"Turritella Agate" is a well known and popular stone that is composed of the fossil shells of a high spired snail called Elimia tenera. The name Turritella is given to the fossils because it looks similar to that family of gastropods, but they are confined to salt water whereas these snails lived in fresh water. The agate itself is considered to be a slightly to completely chalcedonized coquinite.
Here is a polished piece:
The rock formed along the edge of ancient Lake Gosiute and is part of the Green River formation. The accumulations of all these shells must represent a very productive ecosystem and is known to occur in several different stratigraphic horizons within the formation.
I had the opportunity to collect some of the rough stone during a trip a few years back. The best area to collect is south of Wamsutter, WY along the rim of a regional cliff system.

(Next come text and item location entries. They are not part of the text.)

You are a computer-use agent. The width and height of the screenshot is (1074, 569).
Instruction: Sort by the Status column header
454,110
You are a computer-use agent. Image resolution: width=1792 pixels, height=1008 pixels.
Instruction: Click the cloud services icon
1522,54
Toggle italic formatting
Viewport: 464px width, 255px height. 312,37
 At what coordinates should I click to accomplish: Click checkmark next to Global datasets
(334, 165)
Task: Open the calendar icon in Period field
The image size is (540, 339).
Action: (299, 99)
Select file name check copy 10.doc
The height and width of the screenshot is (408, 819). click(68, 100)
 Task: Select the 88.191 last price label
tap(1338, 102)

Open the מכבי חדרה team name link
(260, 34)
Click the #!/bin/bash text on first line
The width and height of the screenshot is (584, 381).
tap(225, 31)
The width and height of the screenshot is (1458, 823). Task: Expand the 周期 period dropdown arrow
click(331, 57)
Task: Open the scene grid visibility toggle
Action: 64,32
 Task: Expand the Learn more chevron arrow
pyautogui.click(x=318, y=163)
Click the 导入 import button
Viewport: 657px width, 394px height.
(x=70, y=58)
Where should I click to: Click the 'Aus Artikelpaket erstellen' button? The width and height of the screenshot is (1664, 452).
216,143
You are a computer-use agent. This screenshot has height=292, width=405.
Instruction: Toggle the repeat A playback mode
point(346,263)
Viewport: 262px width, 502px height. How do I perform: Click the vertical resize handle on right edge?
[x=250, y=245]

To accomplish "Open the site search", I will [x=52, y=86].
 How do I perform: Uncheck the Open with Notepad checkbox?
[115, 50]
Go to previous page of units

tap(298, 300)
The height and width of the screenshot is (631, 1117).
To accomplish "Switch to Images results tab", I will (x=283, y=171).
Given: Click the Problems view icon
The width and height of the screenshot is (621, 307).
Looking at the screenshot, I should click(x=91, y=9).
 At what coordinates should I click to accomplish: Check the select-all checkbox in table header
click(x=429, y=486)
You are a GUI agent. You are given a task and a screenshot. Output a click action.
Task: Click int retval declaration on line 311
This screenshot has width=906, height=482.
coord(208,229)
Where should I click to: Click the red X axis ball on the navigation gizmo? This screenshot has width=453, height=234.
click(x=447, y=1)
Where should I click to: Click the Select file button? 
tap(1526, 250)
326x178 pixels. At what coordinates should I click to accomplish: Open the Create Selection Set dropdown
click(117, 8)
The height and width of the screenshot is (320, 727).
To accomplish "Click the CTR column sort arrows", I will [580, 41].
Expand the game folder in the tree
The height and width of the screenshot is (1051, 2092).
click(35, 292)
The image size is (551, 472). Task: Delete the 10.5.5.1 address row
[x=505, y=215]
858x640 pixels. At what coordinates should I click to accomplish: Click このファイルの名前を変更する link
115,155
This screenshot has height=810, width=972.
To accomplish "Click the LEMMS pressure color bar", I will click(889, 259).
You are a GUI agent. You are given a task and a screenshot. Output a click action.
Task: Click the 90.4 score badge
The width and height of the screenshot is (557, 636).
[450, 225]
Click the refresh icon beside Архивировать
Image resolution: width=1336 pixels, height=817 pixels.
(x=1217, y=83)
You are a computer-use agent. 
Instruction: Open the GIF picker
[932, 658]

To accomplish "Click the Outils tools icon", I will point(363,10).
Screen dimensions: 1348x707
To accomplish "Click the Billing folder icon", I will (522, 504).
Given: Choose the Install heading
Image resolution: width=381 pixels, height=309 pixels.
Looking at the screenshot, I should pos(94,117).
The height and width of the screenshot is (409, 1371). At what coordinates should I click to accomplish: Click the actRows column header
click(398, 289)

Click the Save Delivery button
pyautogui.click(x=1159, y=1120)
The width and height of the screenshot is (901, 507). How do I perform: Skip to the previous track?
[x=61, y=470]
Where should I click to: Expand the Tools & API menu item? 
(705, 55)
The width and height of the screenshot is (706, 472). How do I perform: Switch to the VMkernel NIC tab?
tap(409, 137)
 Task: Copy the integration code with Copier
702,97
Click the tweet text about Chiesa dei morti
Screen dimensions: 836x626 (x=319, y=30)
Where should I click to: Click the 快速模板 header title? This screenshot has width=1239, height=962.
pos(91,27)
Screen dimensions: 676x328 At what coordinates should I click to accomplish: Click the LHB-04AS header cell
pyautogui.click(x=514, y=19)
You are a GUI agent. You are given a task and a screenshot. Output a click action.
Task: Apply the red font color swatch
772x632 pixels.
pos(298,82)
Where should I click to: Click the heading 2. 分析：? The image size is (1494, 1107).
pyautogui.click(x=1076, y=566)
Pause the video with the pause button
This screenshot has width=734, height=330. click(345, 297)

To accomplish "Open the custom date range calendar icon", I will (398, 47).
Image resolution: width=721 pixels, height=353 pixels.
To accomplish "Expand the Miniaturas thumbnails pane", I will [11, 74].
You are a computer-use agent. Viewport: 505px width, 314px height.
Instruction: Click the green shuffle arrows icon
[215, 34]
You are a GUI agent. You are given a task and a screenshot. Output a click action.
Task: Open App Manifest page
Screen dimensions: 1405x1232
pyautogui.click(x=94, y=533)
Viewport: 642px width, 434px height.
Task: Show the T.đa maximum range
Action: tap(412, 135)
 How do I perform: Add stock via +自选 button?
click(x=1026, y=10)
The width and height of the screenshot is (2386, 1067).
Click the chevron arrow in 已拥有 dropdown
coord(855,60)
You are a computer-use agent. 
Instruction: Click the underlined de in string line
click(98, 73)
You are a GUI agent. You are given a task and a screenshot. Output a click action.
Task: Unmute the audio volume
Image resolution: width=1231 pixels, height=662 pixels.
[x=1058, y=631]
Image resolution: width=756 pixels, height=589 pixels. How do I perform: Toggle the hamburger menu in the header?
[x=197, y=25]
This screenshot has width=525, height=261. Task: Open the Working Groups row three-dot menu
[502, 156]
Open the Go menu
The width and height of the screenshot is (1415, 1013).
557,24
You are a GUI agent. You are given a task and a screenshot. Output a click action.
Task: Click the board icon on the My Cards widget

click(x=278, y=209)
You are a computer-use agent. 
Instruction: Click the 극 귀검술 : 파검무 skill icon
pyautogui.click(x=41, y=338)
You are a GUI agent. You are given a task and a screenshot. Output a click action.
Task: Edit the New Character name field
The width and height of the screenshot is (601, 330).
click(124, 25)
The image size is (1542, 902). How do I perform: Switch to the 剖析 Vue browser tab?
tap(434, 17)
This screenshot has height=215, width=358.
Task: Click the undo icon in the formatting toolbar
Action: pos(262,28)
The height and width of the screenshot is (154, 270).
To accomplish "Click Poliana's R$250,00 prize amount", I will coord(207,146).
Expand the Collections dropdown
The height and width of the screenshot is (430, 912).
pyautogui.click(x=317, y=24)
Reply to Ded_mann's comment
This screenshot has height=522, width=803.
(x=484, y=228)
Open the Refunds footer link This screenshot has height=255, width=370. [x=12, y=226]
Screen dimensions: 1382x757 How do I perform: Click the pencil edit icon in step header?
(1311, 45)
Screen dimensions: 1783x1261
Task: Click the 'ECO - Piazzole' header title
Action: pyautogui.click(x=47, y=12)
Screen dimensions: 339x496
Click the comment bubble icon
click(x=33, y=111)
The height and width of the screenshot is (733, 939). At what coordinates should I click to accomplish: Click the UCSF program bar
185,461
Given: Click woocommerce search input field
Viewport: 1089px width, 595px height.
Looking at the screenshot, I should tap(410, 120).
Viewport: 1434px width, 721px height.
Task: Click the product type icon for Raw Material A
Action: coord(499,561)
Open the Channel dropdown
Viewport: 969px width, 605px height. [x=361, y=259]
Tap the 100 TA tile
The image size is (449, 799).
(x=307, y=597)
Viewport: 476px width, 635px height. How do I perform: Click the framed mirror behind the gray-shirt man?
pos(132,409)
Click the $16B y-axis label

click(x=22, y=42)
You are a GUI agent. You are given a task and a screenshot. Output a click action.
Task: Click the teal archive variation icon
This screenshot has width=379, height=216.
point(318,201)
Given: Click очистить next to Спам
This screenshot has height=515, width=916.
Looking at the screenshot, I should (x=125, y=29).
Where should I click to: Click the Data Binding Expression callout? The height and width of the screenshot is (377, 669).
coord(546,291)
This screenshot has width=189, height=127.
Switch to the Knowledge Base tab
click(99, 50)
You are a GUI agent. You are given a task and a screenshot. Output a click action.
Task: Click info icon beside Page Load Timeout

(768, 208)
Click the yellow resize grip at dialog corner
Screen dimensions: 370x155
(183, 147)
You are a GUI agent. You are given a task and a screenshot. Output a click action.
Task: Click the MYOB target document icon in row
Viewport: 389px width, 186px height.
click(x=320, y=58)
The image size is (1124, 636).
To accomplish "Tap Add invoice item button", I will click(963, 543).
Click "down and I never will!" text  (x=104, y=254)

There are lots of small pieces scattered around that are perfect for kids or specimen hunting.
Some of the individual snail shells have weathered out and are available for surface picking.
The material that makes for the best displays has the snail shells oriented parallel to the display surface like in the first polished picture or the field picture below of a rough specimen.
If you cut the rock perpendicular to the shells, this is the view you are likely to get:
The trip to the site was fun and full of nice badland like scenery. A visit can be accomplished with only an hour or so drive from Interstate 80 and makes for a good rest stop when crossing Wyoming either to or from Kemmerer.